Setting a right baseline for methane mitigation policies – science and policy perspectives
Highlights from the FSR Debate: How to establish a right baseline for rigid methane mitigation policies
On 1 December, the Florence School of Regulation held a joint webinar with the Environmental Defense Fund, “How to establish a right baseline for rigid methane mitigation policies”. The webinar combined science and policy perspectives and provide insights into ongoing methane measurement initiatives and critical areas for further research.

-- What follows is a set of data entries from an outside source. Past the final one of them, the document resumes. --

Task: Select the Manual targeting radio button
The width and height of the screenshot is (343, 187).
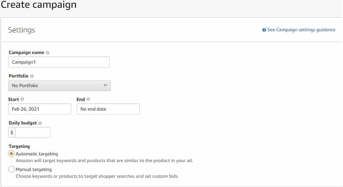Action: [x=11, y=169]
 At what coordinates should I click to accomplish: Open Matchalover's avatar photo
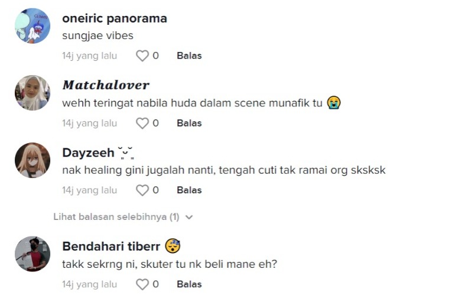click(32, 93)
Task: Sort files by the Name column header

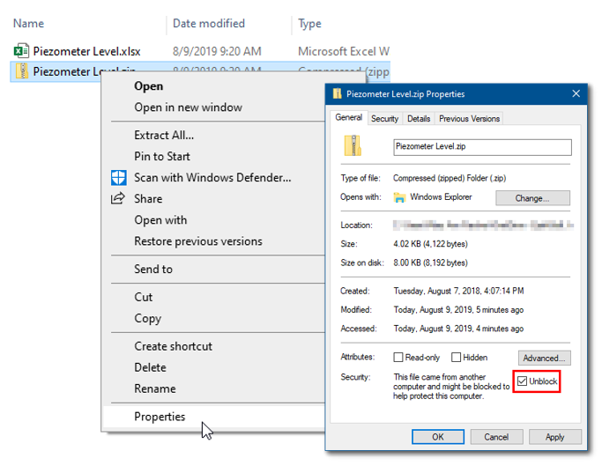Action: 29,24
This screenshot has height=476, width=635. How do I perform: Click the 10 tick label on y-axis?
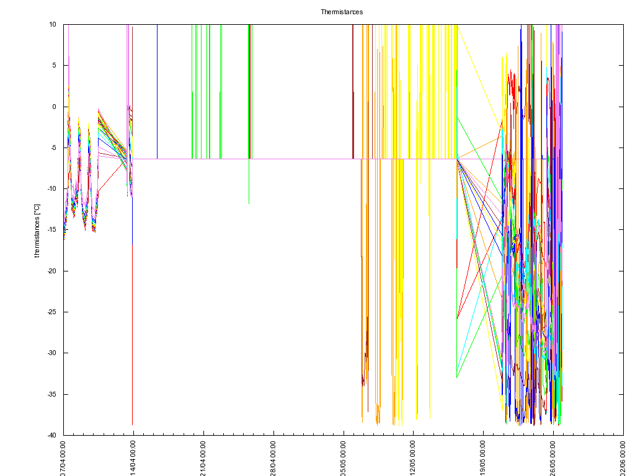[53, 25]
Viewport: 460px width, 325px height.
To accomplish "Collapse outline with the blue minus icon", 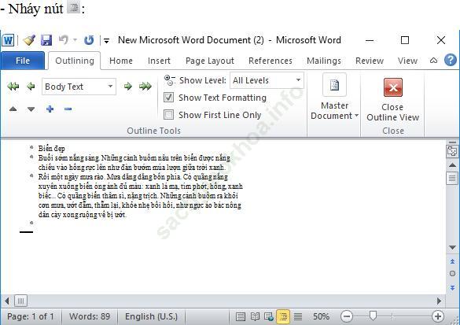I will [x=68, y=109].
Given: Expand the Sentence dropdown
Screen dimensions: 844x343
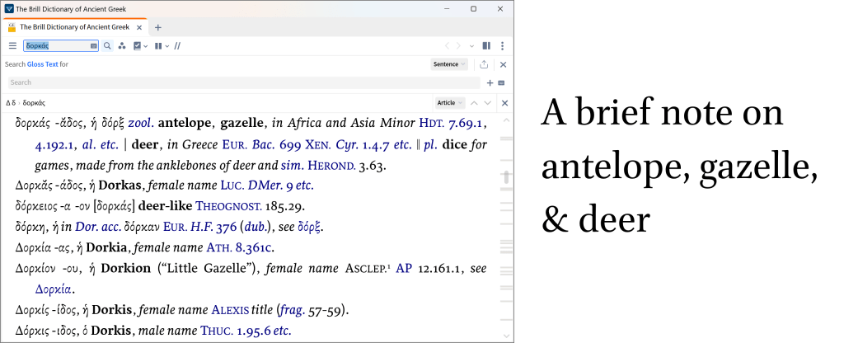Looking at the screenshot, I should [449, 64].
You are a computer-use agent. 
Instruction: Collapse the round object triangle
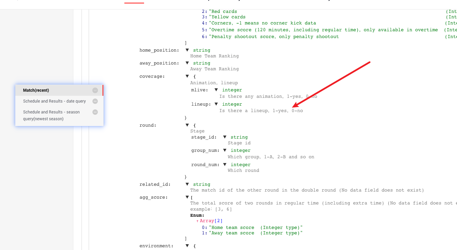[187, 125]
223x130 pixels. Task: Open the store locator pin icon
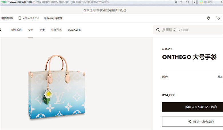pos(208,18)
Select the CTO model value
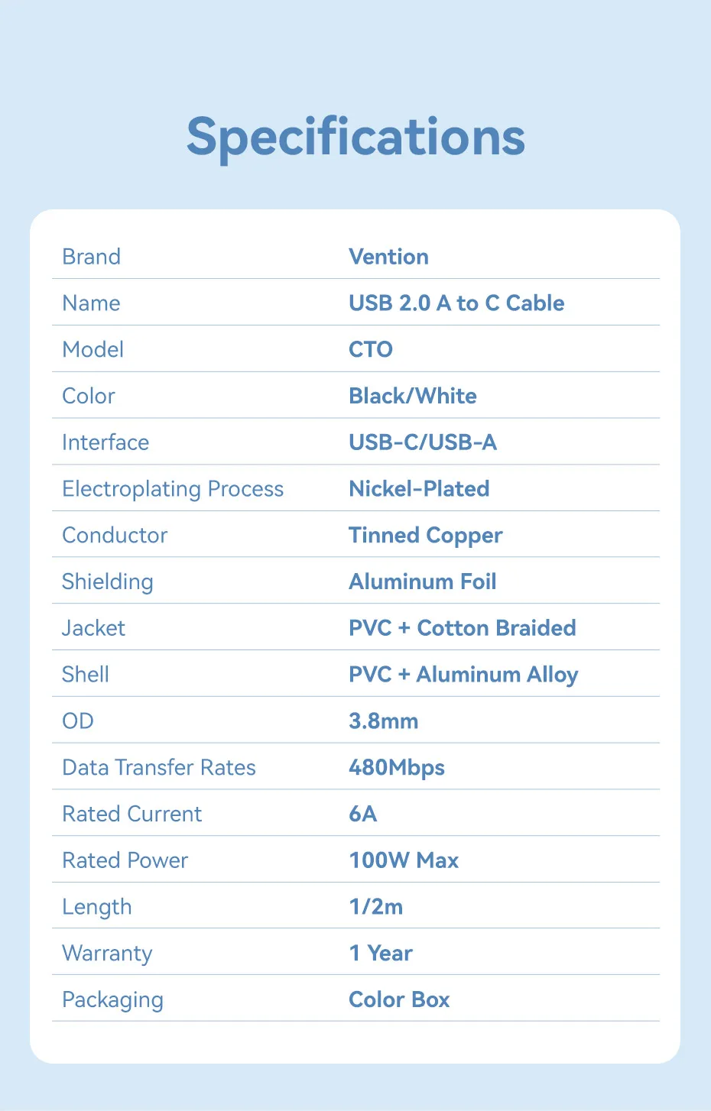This screenshot has width=711, height=1111. pos(371,350)
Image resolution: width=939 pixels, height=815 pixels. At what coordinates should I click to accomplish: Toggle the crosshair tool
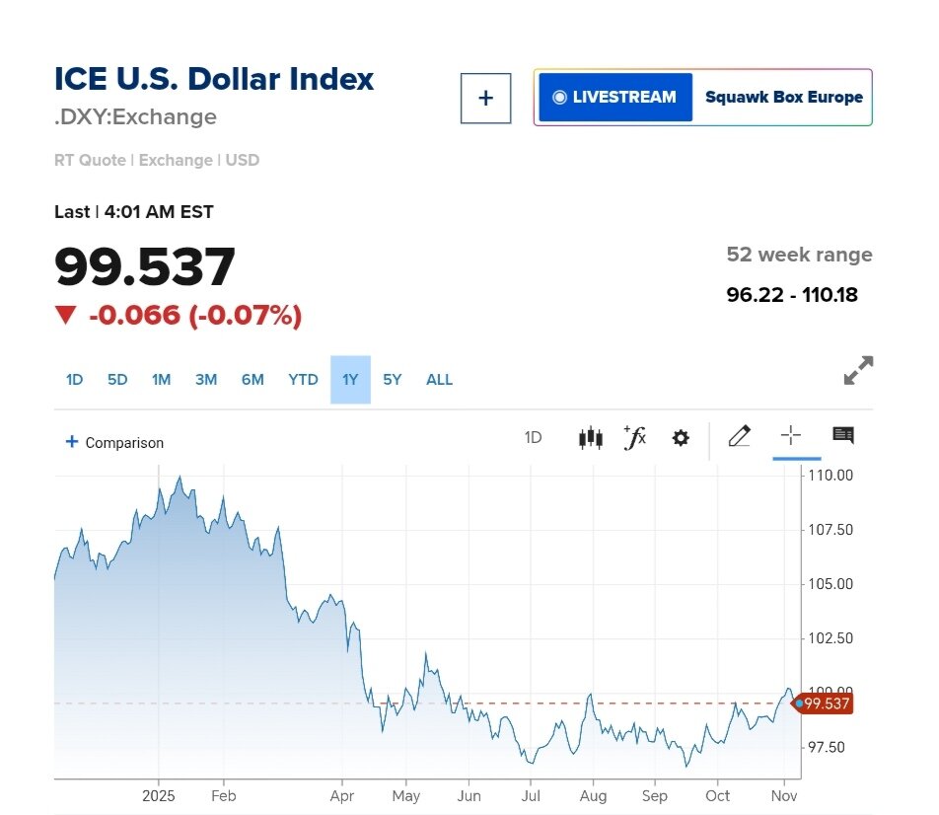pyautogui.click(x=791, y=436)
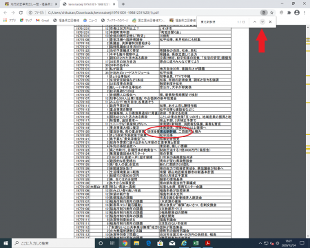
Task: Open Chrome three-dot menu
Action: point(304,12)
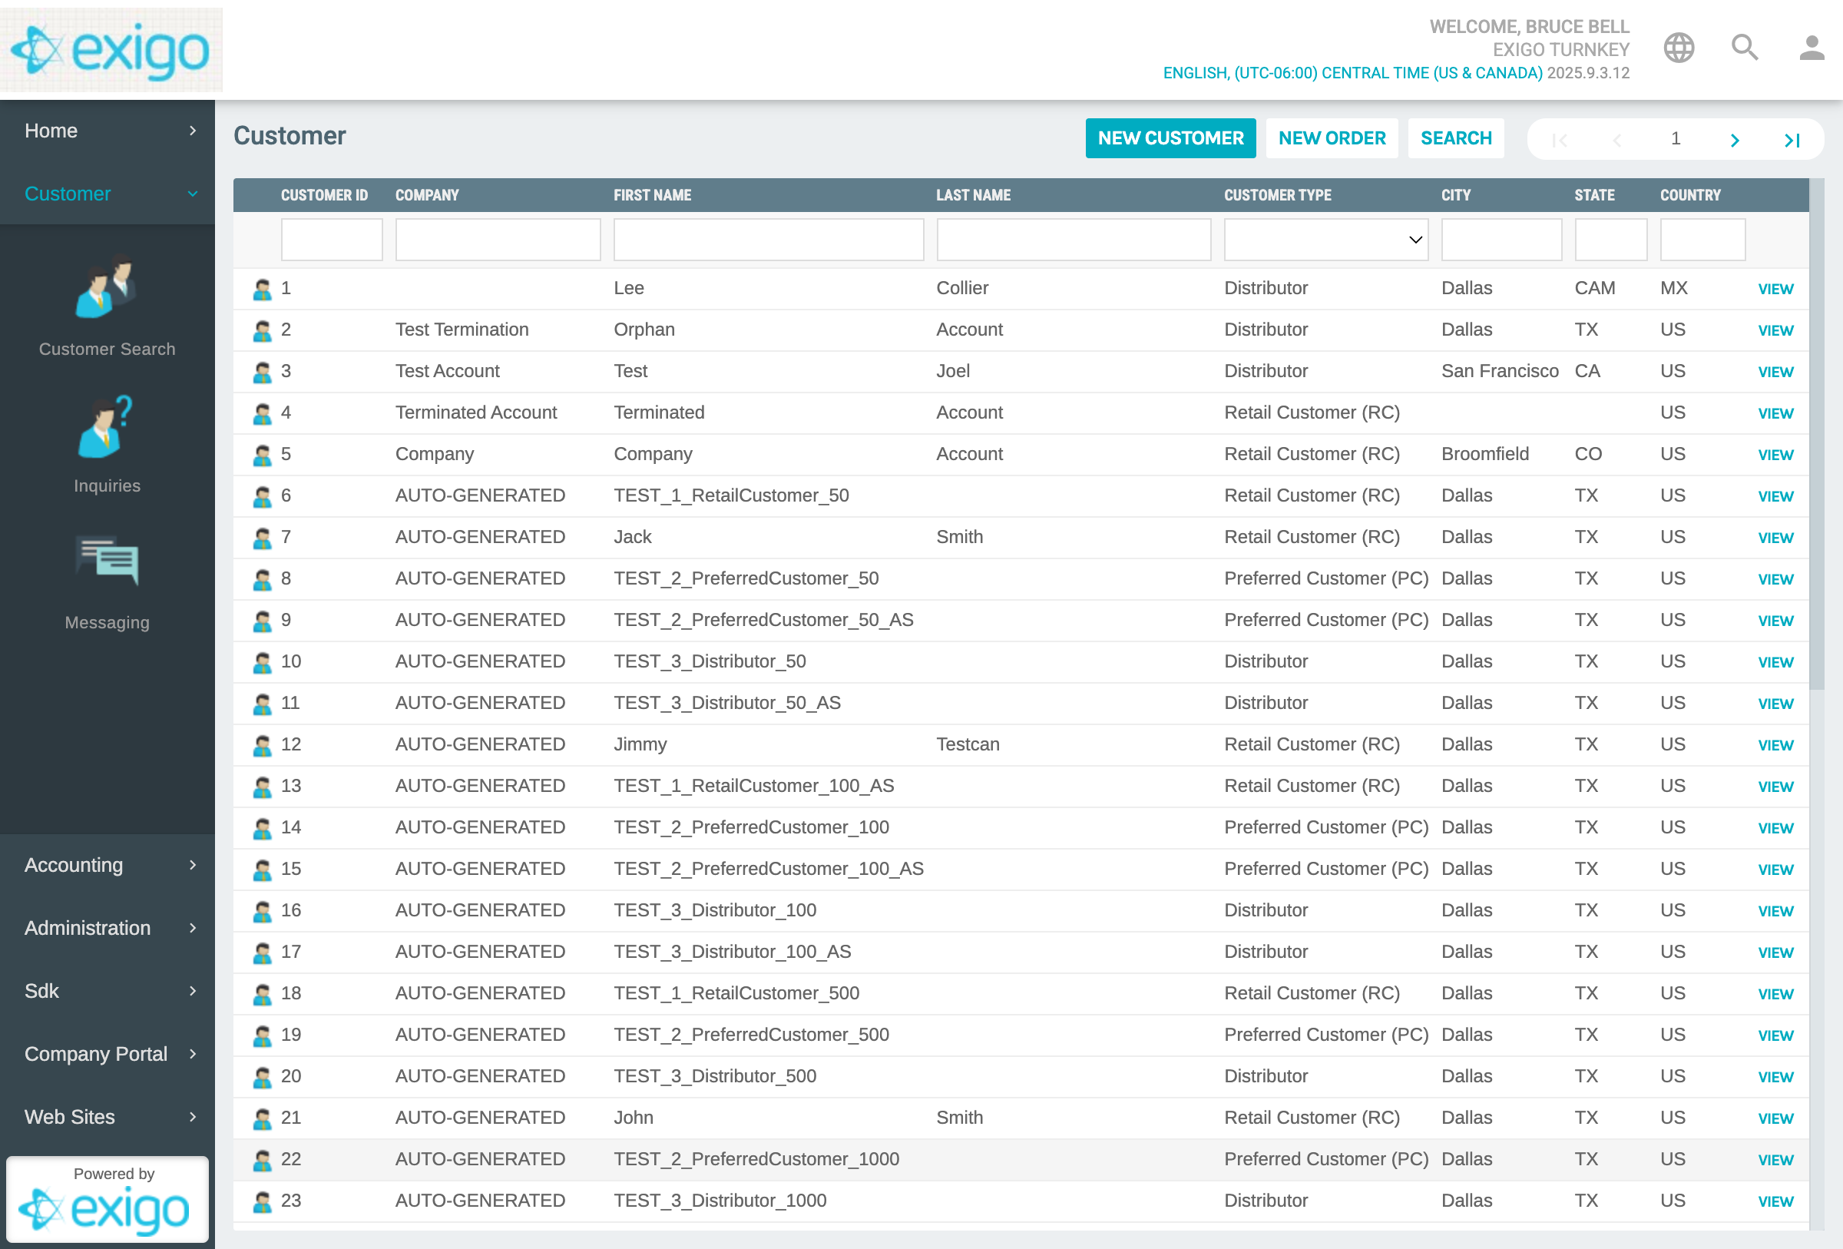Click the Exigo logo in header

pos(111,50)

The state of methane science
Our knowledge on climate change stems from the regularly updated Assessment Reports prepared by the Intergovernmental Panel on Climate Change (IPCC). The Sixth Assessment Report (AR6 WG 1) published earlier this year shed more light on the impact of Short-lived Climate Pollutants, including methane.
Since the publication of AR5 in 2013, our understanding and quantification of how methane contributes to human-caused warming improved, but it also led to alarming conclusions. AR6 confirms that methane concentrations in the atmosphere continue to increase at an unprecedented pace, primarily due to rising emissions from fossil fuels and agriculture. Hence, reducing methane emissions would limit the warming effect and improve air quality by lowering global surface ozone.
However, the IPCC findings need to be supported by a better understanding of emission sources. Two measurement campaigns conducted in Romania and Australia help to fill in this gap. Both projects introduced during the webinar used a combination of top-down and bottom-up measurements to understand better methane emissions from the oil and gas sector (Romero project) and coal seam gas in the Surat Basin, Australia.
Policy perspectives
In the second session, the speakers highlighted what other changes are necessary to ensure that more robust data and understanding of emission sources lead to evidence-based mitigation policies and, as a result, effective methane emission reductions.
Firstly, the newly created International Methane Emission Observatory could help to bring different data sources and methodological approaches together. Secondly, the development of emissions quantification methodologies with clearly specified uncertainty ranges, such as the ones proposed by the OGMP2.0.
Those developments are essential to help the companies and jurisdictions worldwide set a robust baseline and track progress against climate goals, such as the Global Methane Pledge.